Data extracts below:

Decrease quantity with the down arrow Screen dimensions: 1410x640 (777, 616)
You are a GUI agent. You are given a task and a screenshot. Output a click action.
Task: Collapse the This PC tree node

End of Data extracts.
Data extracts below:

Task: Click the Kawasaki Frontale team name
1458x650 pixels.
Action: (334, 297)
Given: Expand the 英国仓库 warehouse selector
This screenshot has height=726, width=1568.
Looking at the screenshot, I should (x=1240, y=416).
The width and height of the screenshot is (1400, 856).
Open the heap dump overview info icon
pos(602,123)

End of Data extracts.

What to do = Print exactly the lines above from the one with "You are a GUI" to the one with "Task: Collapse the This PC tree node", including both.

Worked solution =
You are a GUI agent. You are given a task and a screenshot. Output a click action.
Task: Collapse the This PC tree node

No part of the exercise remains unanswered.